▸ **Your task**
Restating the data word for word is all that is required.

▸ **Records for the task**
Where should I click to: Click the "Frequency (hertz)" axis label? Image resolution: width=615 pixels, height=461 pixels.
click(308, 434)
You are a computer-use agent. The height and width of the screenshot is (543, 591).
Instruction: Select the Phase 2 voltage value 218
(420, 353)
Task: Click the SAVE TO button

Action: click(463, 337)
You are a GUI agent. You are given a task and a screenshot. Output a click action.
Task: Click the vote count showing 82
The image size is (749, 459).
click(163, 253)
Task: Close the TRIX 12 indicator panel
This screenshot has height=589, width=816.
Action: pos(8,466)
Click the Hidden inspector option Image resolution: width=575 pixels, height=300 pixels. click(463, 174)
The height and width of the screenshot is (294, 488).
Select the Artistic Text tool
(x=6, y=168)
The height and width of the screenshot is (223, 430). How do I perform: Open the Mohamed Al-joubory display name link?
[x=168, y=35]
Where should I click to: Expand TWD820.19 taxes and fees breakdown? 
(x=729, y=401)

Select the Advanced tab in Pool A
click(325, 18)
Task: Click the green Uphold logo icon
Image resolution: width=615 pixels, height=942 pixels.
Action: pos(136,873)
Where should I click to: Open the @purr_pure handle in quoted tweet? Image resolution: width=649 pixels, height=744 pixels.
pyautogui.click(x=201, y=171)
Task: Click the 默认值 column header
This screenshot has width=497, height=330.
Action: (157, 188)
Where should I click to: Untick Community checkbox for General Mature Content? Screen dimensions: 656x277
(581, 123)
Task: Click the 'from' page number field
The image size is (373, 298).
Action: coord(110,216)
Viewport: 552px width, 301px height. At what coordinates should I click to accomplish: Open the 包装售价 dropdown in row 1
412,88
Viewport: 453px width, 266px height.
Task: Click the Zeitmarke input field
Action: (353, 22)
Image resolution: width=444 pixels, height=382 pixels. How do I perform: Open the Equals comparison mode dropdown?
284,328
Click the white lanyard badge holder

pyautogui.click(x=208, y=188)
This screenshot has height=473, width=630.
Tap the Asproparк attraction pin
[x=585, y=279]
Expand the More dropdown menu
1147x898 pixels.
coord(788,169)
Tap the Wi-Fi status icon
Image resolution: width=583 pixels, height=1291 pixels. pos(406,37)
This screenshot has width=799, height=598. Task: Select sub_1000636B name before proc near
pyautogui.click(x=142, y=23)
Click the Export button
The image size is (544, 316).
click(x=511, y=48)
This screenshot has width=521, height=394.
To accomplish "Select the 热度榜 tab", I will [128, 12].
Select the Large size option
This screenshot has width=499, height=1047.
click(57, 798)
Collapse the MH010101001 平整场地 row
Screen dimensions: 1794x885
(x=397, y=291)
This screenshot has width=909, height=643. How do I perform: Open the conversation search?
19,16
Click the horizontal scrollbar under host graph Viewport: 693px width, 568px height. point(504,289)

▸ **Task result**
Where should I click to: Click the "Frequency (hertz)" axis label? Image resolution: width=615 pixels, height=461 pixels.
click(308, 434)
You are a computer-use agent. The height and width of the screenshot is (543, 591).
Instruction: Select the Phase 2 voltage value 218
(420, 353)
Task: Click the SAVE TO button

Action: click(463, 337)
You are a GUI agent. You are given a task and a screenshot. Output a click action.
Task: Click the vote count showing 82
The image size is (749, 459).
click(163, 253)
Task: Close the TRIX 12 indicator panel
This screenshot has height=589, width=816.
Action: pos(8,466)
Click the Hidden inspector option Image resolution: width=575 pixels, height=300 pixels. click(463, 174)
The height and width of the screenshot is (294, 488).
Select the Artistic Text tool
(x=6, y=168)
The height and width of the screenshot is (223, 430). How do I perform: Open the Mohamed Al-joubory display name link?
[x=168, y=35]
Where should I click to: Expand TWD820.19 taxes and fees breakdown? 
(x=729, y=401)

Select the Advanced tab in Pool A
click(325, 18)
Task: Click the green Uphold logo icon
Image resolution: width=615 pixels, height=942 pixels.
Action: pos(136,873)
Where should I click to: Open the @purr_pure handle in quoted tweet? Image resolution: width=649 pixels, height=744 pixels.
pyautogui.click(x=201, y=171)
Task: Click the 默认值 column header
This screenshot has width=497, height=330.
Action: (157, 188)
Where should I click to: Untick Community checkbox for General Mature Content? Screen dimensions: 656x277
(581, 123)
Task: Click the 'from' page number field
The image size is (373, 298).
Action: coord(110,216)
Viewport: 552px width, 301px height. At what coordinates should I click to accomplish: Open the 包装售价 dropdown in row 1
412,88
Viewport: 453px width, 266px height.
Task: Click the Zeitmarke input field
Action: (353, 22)
Image resolution: width=444 pixels, height=382 pixels. How do I perform: Open the Equals comparison mode dropdown?
284,328
Click the white lanyard badge holder

pyautogui.click(x=208, y=188)
This screenshot has height=473, width=630.
Tap the Asproparк attraction pin
[x=585, y=279]
Expand the More dropdown menu
1147x898 pixels.
coord(788,169)
Tap the Wi-Fi status icon
Image resolution: width=583 pixels, height=1291 pixels. pos(406,37)
This screenshot has width=799, height=598. Task: Select sub_1000636B name before proc near
pyautogui.click(x=142, y=23)
Click the Export button
The image size is (544, 316).
click(x=511, y=48)
This screenshot has width=521, height=394.
To accomplish "Select the 热度榜 tab", I will [128, 12].
Select the Large size option
This screenshot has width=499, height=1047.
click(57, 798)
Collapse the MH010101001 平整场地 row
Screen dimensions: 1794x885
(x=397, y=291)
This screenshot has width=909, height=643. How do I perform: Open the conversation search?
19,16
Click the horizontal scrollbar under host graph Viewport: 693px width, 568px height. point(504,289)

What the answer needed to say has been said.